Стащил Трохим с плеч вновь замершего подорожного котомку, развязал и руку вовнутрь засунул – с такой осторожностью, будто ожидал наткнуться там на свернувшуюся змею. Воскликнул изумленно:

– Та туточки книжка, пане сотник! Из застебкою!

– Книга, говоришь… – поднял брови сотник. – Без Расстриги не обойдешься… Гей, Расстригу мне сюда!

Имя вызванного, десятком всадников повторенное, ушло вглубь конной толпы. Тотчас же оттуда раздался ропот, прояснившийся в громкие, с матерком, крики, в недовольные конские всхрипы и ржание. Вот и причина заварушки: бородатый казак среднего роста, одетый как и прочие, в жупан и широкие шаровары, пробирается вперед, если не по головам товарищей, то ногами в сапогах на колени их и на крупы коней становясь бесцеремонно. Чуть не проткнув напоследок барабан, спрыгнул на землю. Выдохнул, потирая ушибленную чьим-то увесистым кулаком поясницу:

– Здесь Расстрига…

– Явился не запылился… – пробучал Трохим.

– Так чего тебе, пане сотник?

– Вон разлегся на дороге. Волк едва его не приголубил… Мы вот с Трохимом не разберемся никак, что за птица. У него книжка в котомке. Так не по твоей ли поповской он части, пане Расстрига?

Названный Расстригой бородач встал возле путника-оборванца на колени, бросил на него беглый взгляд, потянул носом, скривился. Вытащил книгу из котомки, отстегнул застежку, разогнул…

– Читай! – приказал сотник.

– «В свя-тую и ве-ли-кую не-де-лю Пас-хи.
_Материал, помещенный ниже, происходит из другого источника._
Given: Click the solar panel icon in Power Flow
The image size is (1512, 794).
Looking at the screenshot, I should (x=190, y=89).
Ис-ко-ни бе сло-во, и слово бе от Бога, и Бог бе слово…». Евангелие сие, пане сотник. А сам мужичок… Москальский юродивый он Христа ради, вот он кто.

– Москальский дервиш какой-то, прости меня, Господи.
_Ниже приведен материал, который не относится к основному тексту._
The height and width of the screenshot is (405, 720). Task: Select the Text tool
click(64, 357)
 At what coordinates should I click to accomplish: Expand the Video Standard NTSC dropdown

– Юродивый, говорю же, подвижник. У нас на Украине таковских не водится, только москали способны на такую истовую веру. Наши церковные верят поспокойнее, они…
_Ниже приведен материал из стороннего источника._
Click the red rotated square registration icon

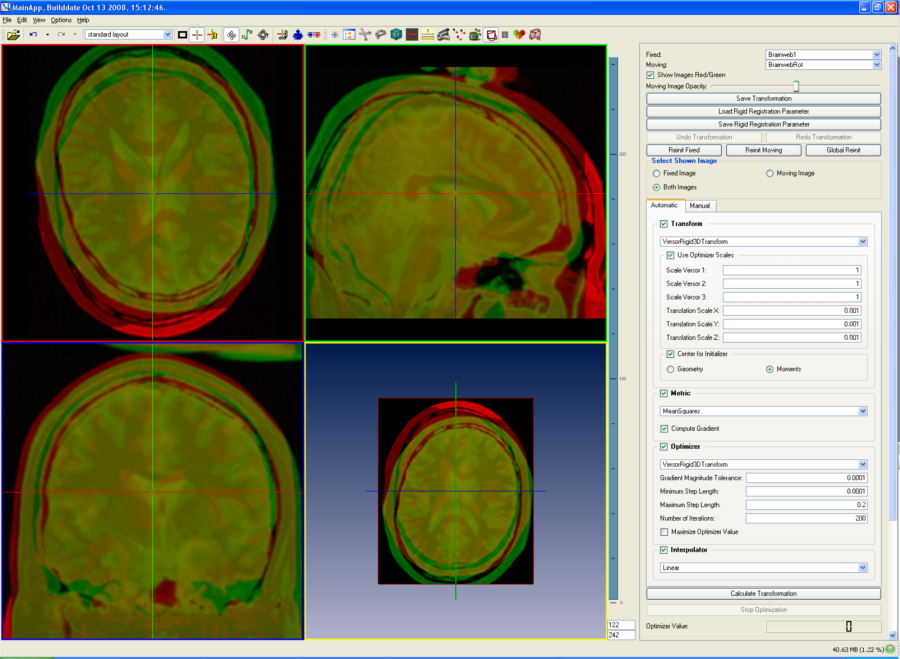[491, 34]
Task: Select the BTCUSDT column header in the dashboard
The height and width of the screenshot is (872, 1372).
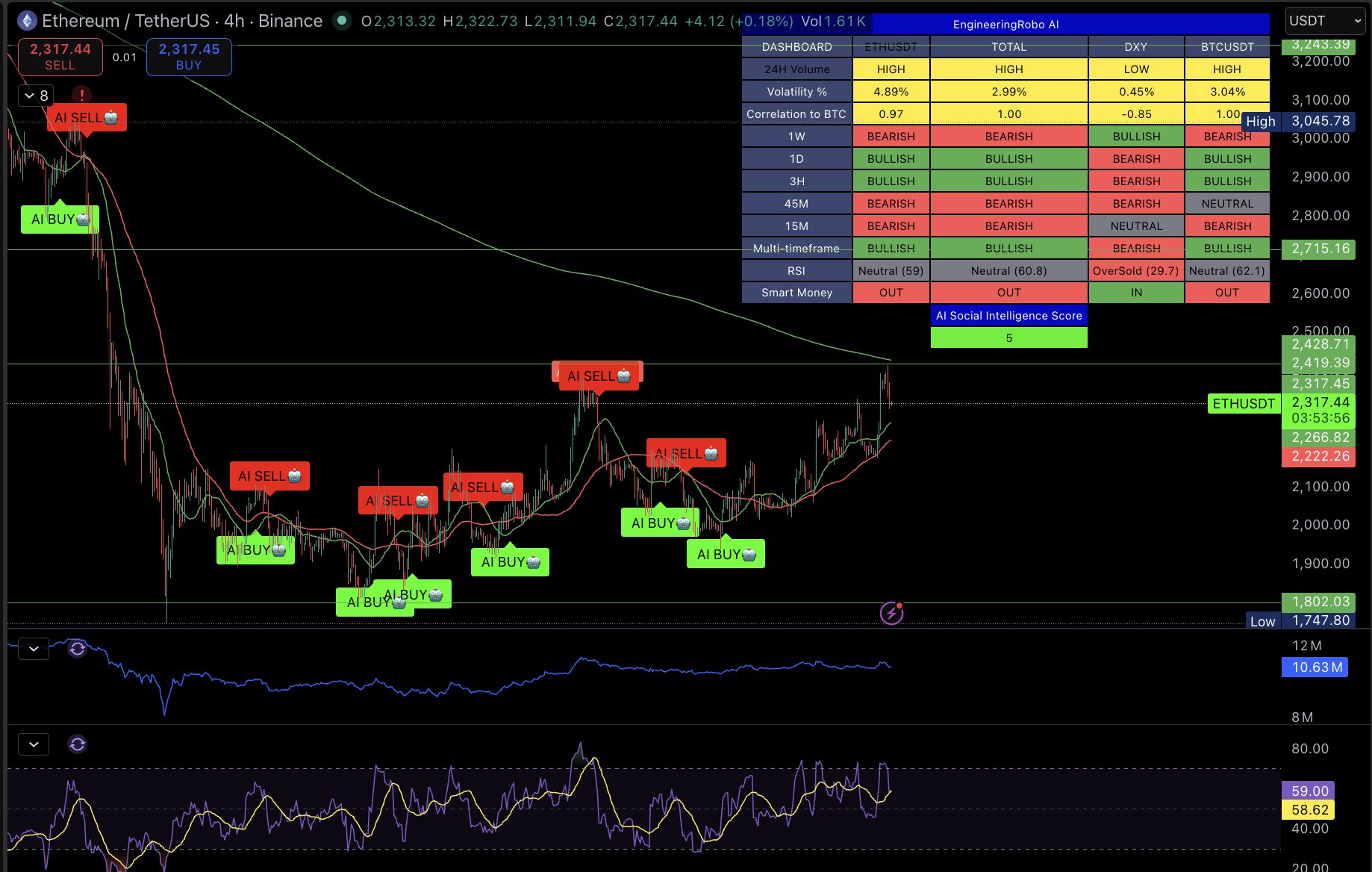Action: coord(1227,46)
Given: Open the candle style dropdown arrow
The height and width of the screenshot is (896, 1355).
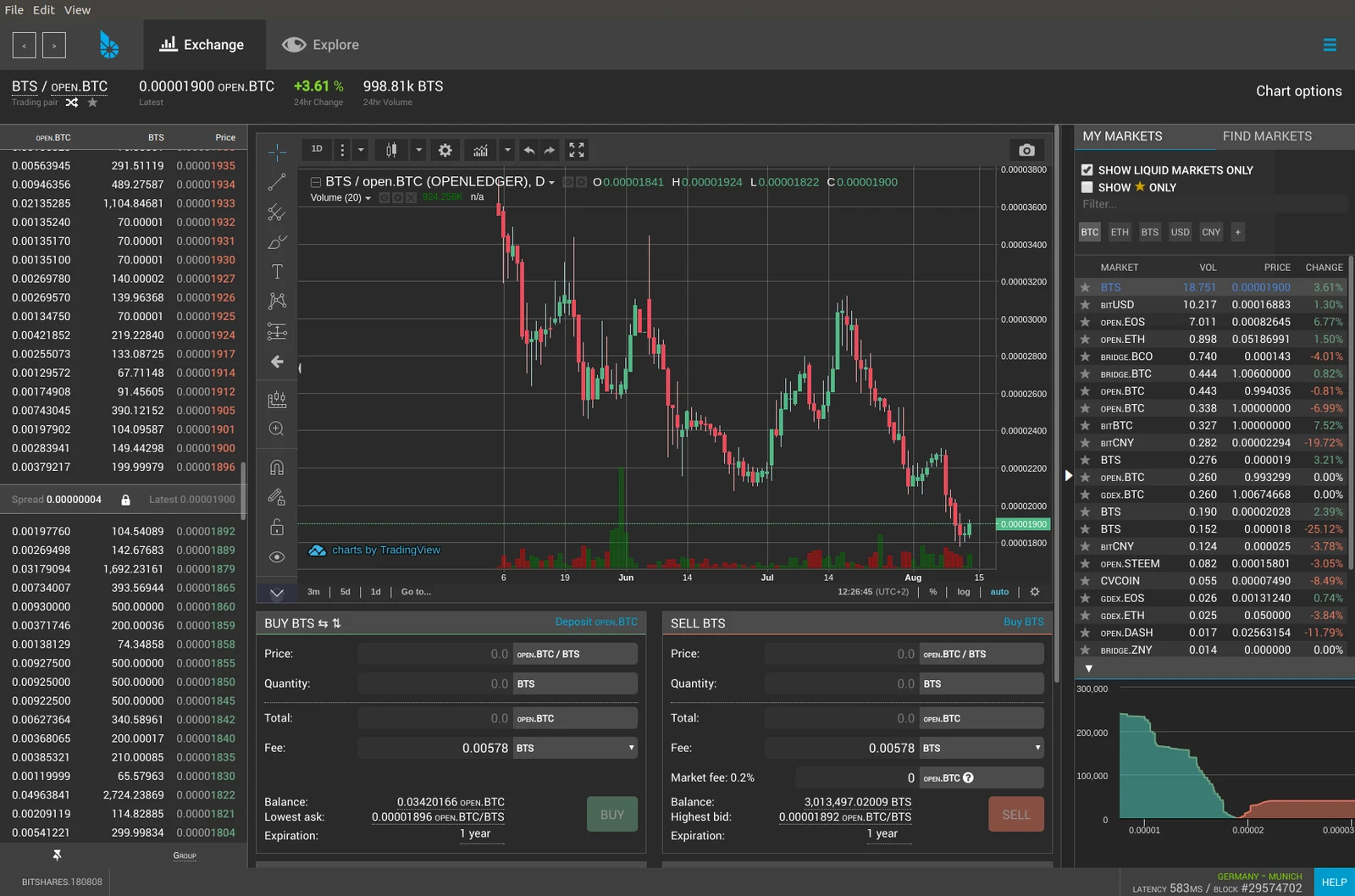Looking at the screenshot, I should point(418,150).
– Берем с собою, – принял решение сотник. – Ты, Расстрига, собери его манатки и с ним в кустах пропусти сотню, а тогда на телегу Фитиля уложи. Немец же пусть на цепи за телегой бежит, не рассыплется. Фитилю моим именем прикажи подсилить голяка горилкой и накормить.

– А на хрена нам такой грязный? – удивился Трохим, на ноги поднявшись и руки зачем-то отряхивая.

– Нахрена? А книжку свою почитает нам, поучит чему доброму на привале или вечерком у костра, а глядишь, и посмеемся еще над ним. Чем плохо? А ты, пане Трохиме, не умничай, а лучше паняй вперед, тебе еще час ехать в дозоре.


Глава 6. Радость и плач в Анфискиной корчме


Едва успел Бессонко в первый раз в жизни отпраздновать Петровки, как брюхатой красавице Анфиске пришла пора рожать. Суматоха тут поднялась невероятная, а Спирька запряг Савраску и покатил, нахлестывая животинку немилосердно, в ближайшее село за бабкой-повитухой.

Анфиска стонала, и негде было спрятаться на хуторе от ее жалостных стонов. Найда сочувственно подвывала хозяйке, пока ее Бессонко не шуганул. Сам он подумывал, не сбегать ли в лес за тетей Зеленкой, однако очень сомневался, чтобы русалка, да еще не бывшая никогда замужем, смогла помочь в таком стыдном и тонком деле. Пан Рышард, тот спрятался в конюшне на чердаке, невольно вытеснив оттуда Домашнего дедушку, которому пришлось теперь, местного домового опасаясь, в образе кота путаться под ногами у Бессонка. Впрочем, Дедушка отомстил пану Рышарду, посмеявшись над ним: тот-де, ведет себя ну точно. словно муж роженицы, на что, конечно же, никаких прав не имеет. Впрочем, именно Домашний дедушка сумел дать Бессонку дельный совет:

– А ты покамест времени не теряй, а наруби дров да растопи хорошенько баню. И вот еще: нагрей побольше воды в чистом чугуне. Горячая вода обязательно понадобится.

Когда, уже с топором, шел Бессонко к дровянику, на него пару раз тявкнула беззлобно Найда, приглашая подойти посплетничать. Проурчала:

– Уже и повыть нельзя? Неужто не знаешь, что у людей рождение щенят – дело опасное, не то что у собак? Лучше уж готовиться к худшему, авось все будет хорошо.

– И в самом деле опасное?

– И я удивляюсь. Ведь рожают-то всего одного, от силы двух щеночков, а помирают от того часто.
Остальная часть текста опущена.